Dans un autre mouvement qui, selon lui, améliorerait la liberté d’expression, Musk a déclaré qu’il publierait l’algorithme qui détermine ce que les utilisateurs voient sur Twitter. « Avoir un algorithme de boîte noire, promouvant certaines choses et pas d’autres », pourrait être « assez dangereux », a-t-il affirmé.
Cependant, la plupart des services numériques gardent secrets leurs algorithmes de classement, et la divulgation de Twitter pourrait permettre aux utilisateurs de « jouer avec l’algorithme et de manipuler le contenu » que les utilisateurs voient, a déclaré Greg Sterling, co-fondateur de Near Media et expert en recherche et social. médias. Cela pourrait poser des problèmes particuliers étant donné le rôle de Twitter dans le débat politique et son utilisation par certains gouvernements pour divulguer des informations officielles, a-t-il ajouté.
La promesse d’un engagement plus fort en faveur de la liberté d’expression sur Twitter pourrait également nuire à l’activité de l’entreprise en rendant son site moins attractif pour les annonceurs de marque, selon certains experts en publicité et analystes financiers.
Ce n’est pas « nécessairement bon pour la civilisation si l’inexactitude est autorisée à se répandre sous le couvert de la liberté d’expression », a déclaré Arun Kumar, directeur des données et de la technologie du groupe publicitaire IPG. Les annonceurs « ne veulent pas être associés à de fausses nouvelles ou à des discours de haine », a-t-il ajouté.

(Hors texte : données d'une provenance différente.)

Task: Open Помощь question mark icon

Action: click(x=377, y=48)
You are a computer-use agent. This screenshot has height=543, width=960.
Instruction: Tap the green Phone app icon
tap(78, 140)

Musk lui-même a déclaré cette semaine qu’il n’investissait pas dans Twitter pour des raisons économiques, suggérant qu’il pourrait ne pas être influencé par de telles préoccupations. Il y a une semaine, dans un tweet qu’il a ensuite supprimé, il a également affirmé que sa dépendance à un modèle commercial publicitaire avait exposé Twitter au « pouvoir des entreprises de dicter la politique ».
Mais les experts avertissent que s’appuyer sur d’autres modèles commerciaux tels que les abonnements pour ses revenus pourrait réduire la portée du service. « Il y aurait beaucoup moins de conversations s’il s’agissait d’une plateforme payante », a déclaré Greenfield.
Exprimant une opinion répandue, McNamee a déclaré que tous les doutes entourant l’offre de Musk montraient qu’il pourrait s’agir davantage d’une poursuite de l’attention que d’un effort concerté pour prendre le contrôle de Twitter. Pourtant, Musk n’a jamais suivi la voie conventionnelle, et son énorme richesse personnelle et son objectif déclaré de prendre le contrôle de l’entreprise ont rendu difficile, même pour la plupart des critiques, de rejeter son approche d’emblée.